An iterative programmer will look at that and see three nested for-loops. Take a look and see if you agree:

def getAllTrees(lst):
    outputs = []
    for root in lst:
        lhs <- items left of root
        rhs <- items right of root
        for lhstree in getAllTrees(lhs):
            for rhstree in getAllTrees(rhs):
                add new Node(root, lhstree, rhstree) to outputs

    return outputs

The List monad, however, allows us to do something much neater. Our getAllTrees function is fundamentally a multi-valued function, but it also makes use of some multi-valued functions: one to select a root (the function that returns each root), and the recursive calls to getAllTrees.

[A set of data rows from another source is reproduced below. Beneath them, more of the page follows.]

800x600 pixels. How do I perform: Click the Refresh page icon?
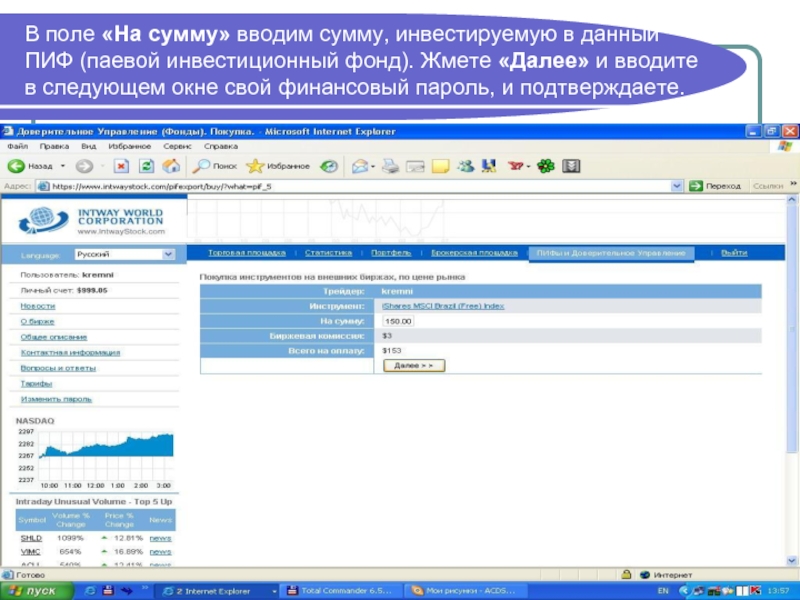pyautogui.click(x=146, y=166)
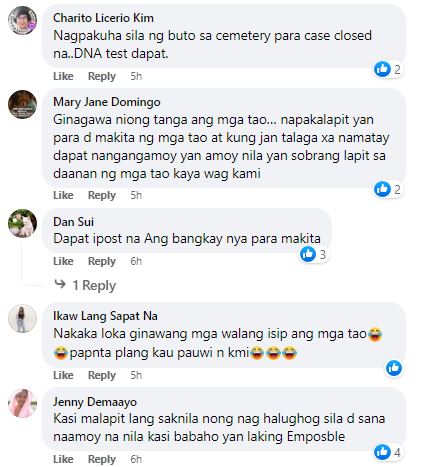Reply to Mary Jane Domingo's comment
Image resolution: width=440 pixels, height=467 pixels.
tap(102, 195)

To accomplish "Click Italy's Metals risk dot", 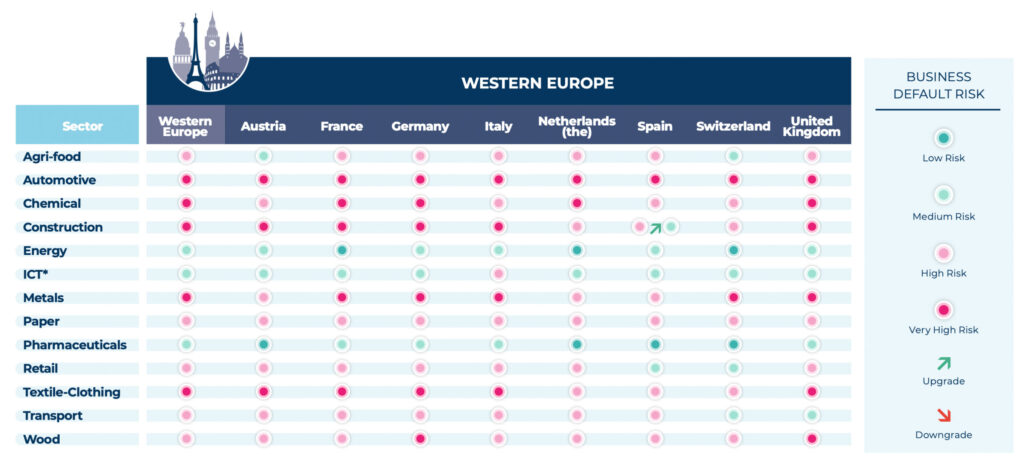I will tap(498, 298).
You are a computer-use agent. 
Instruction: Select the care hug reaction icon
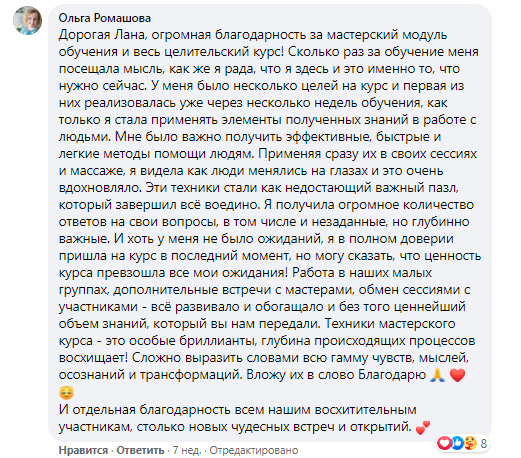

Let's write getAllTrees in Haskell. First, the type signature, and let's also think about what happens in the base case. When we are given a single element list, we want that element in a Node with two Leafs. That means that getAllTrees of an empty list must return a single Tree as its result, the "empty tree".

getAllTrees :: [Int] -> [Tree]
getAllTrees [] = [Leaf]

Now, the rest of the function. Let's split the tree at each possible place: the beginning, after the first item, after the second item, and so on. We always want to leave one item for the root, and we're splitting it before the root each time, so there are n ways to split the tree. The splitAt function is what we want: given an n and a list, it gives us the tuple (n-long prefix, rest of items). The root will be the first element of the 'rest', so we uncons it, and now we have lhs, root, and rhs. Look at the algorithm, and I'll explain it more below.

getAllTrees lst = do
    rootIdx <- allPossibleRoots
    let (lhs, root:rhs) = splitAt rootIdx lst
    lhstree <- getAllTrees lhs
    rhstree <- getAllTrees rhs
    return $ Node root lhstree rhstree
    where allPossibleRoots = [0..(length lst)-1]

Do you see how it works? rootIdx gets the value 0 and then the rest of the algorithm runs: splitAt is called; lhs, root, and rhs are assigned; getAllTrees is called; lhs- and rhstree get values; and a new Node is built with the results. The magic of the List monad is that this process happens once for each item returned from allPossibleRoots and getAllTrees. At the end, the algorithm calls 'return' a whole bunch of times. Isn't it neat?